0

I am not able to read a JSON file using ElephantBird and Pig. I want to know where I am making a mistake.

Data:

{ "nrcpts": "1",
  "src": "info@example.com",
  "sendmailid": "p6D0r0u1006229",
  "relay": "app03.example.com",
  "classnumber": "0",
  "msgid": "WARQZCXAEMSSVWPPOOYZXR
LQIKMFUY.155763@example.com",
  "pid": "6229",
  "month": "Jul",
  "time": "20:53:00",
  "day": "12",
  "mailserver": "mail5",
  "size": "57395"
}

Code:

json1 = load '/user/hdetl/funnel/uetsample.dat' using com.twitter.elephantbird.pig.load.JsonLoader();

dat   = FOREACH json1 GENERATE $0#'mailserver' AS mailserver;
dump dat;

Error:

Input(s):
Failed to read data from "/user/hdetl/funnel/uetsample.dat"

detailed error :
Pig Stack Trace
---------------
ERROR 2997: Unable to recreate exception from backed error: Error: in

org.apache.pig.impl.logicalLayer.FrontendException: ERROR 1066: Unable to open iterator for alias dat.
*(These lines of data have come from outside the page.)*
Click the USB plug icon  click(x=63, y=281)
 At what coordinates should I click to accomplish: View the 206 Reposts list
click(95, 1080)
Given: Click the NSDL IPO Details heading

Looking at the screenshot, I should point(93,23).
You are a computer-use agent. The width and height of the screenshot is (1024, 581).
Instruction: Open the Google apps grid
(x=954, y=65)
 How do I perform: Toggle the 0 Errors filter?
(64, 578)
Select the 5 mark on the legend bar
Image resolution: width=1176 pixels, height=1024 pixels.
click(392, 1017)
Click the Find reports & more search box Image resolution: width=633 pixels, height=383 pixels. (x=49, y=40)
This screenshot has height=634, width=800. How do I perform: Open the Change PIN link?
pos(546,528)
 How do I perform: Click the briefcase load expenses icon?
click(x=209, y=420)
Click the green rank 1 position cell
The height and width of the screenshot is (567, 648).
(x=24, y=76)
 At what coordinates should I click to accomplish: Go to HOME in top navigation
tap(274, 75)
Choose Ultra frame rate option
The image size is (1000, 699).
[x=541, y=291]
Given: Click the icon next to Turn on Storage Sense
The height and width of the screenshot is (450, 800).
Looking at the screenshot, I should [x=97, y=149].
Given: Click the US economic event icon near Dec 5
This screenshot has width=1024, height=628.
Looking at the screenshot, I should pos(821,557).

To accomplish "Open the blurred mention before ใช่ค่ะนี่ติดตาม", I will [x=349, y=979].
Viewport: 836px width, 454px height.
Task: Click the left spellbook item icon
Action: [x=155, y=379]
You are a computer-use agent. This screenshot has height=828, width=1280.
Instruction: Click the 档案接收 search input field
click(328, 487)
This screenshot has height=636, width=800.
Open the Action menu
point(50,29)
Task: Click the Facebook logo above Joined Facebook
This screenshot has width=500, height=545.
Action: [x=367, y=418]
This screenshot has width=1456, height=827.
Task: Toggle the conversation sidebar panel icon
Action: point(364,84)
Backend error : Unable to recreate exception from back
ed error: Error: in
        at org.apache.pig.PigServer.openIterator(PigServer.java:891)
        at org.apache.pig.tools.grunt.GruntParser.processDump(GruntParser.java:655)
        at org.apache.pig.tools.pigscript.parser.PigScriptParser.parse(PigScriptParser.java:303)
        at org.apache.pig.tools.grunt.GruntParser.parseStopOnError(GruntParser.java:188)
        at org.apache.pig.tools.grunt.GruntParser.parseStopOnError(GruntParser.java:164)
        at org.apache.pig.tools.grunt.Grunt.run(Grunt.java:69)
        at org.apache.pig.Main.run(Main.java:495)
        at org.apache.pig.Main.main(Main.java:111)
        at sun.reflect.NativeMethodAccessorImpl.invoke0(Native Method)
        at sun.reflect.NativeMethodAccessorImpl.invoke(NativeMethodAccessorImpl.java:39)
        at sun.reflect.DelegatingMethodAccessorImpl.invoke(DelegatingMethodAccessorImpl.java:25)
        at java.lang.reflect.Method.invoke(Method.java:597)
        at org.apache.hadoop.util.RunJar.main(RunJar.java:186)
Caused by: org.apache.pig.backend.executionengine.ExecException: ERROR 2997: Unable to recreate exception from backed error: Error: in
        at org.apache.pig.backend.hadoop.executionengine.mapReduceLayer.Launcher.getErrorMessages(Launcher.java:221)
        at org.apache.pig.backend.hadoop.executionengine.mapReduceLayer.Launcher.getStats(Launcher.java:151)
        at org.apache.pig.backend.hadoop.executionengine.mapReduceLayer.MapReduceLauncher.launchPig(MapReduceLauncher.java:344)
        at org.apache.pig.PigServer.launchPlan(PigServer.java:1314)
        at org.apache.pig.PigServer.executeCompiledLogicalPlan(PigServer.java:1299)
        at org.apache.pig.PigServer.storeEx(PigServer.java:996)
        at org.apache.pig.PigServer.store(PigServer.java:963)
        at org.apache.pig.PigServer.openIterator(PigServer.java:876)
Dennis Jaheruddin
  • 21,208
  • 8
  • 66
  • 122
Bharathi
  • 1
  • 1
  • export JAVA_HOME=/usr/java/jdk1.6.0_22 export PIG_CLASSPATH=/etc/hadoop/conf export PATH=$PATH:/local/hdetl/pig-0.9.2/bin REGISTER /local/hdetl/funnel/pig-jars/json-simple-1.1.jar; REGISTER /local/hdetl/funnel/pig-jars/google-collect-1.0.jar; REGISTER '/local/hdetl/funnel/pig-jars/elephant-bird-1.2.1-SNAPSHOT.jar'; – Bharathi Feb 24 '12 at 22:25
  • Im not able to read a JSON file using elephantbird and PIG. I want to know where making the mistake.. – Bharathi Feb 24 '12 at 22:55
  • If you have additional info (like what the question actually is), please update the question, rather than only putting it in the comments. I will fix it now. -- For people who found this post when looking for [ERROR 1066: Unable to open iterator for alias](http://stackoverflow.com/questions/34495085/error-1066-unable-to-open-iterator-for-alias-in-pig-generic-solution) here is a [generic solution](http://stackoverflow.com/a/34495086/983722). – Dennis Jaheruddin Dec 28 '15 at 14:41

2 Answers2

0

Quite old post but someone may have similiar problem.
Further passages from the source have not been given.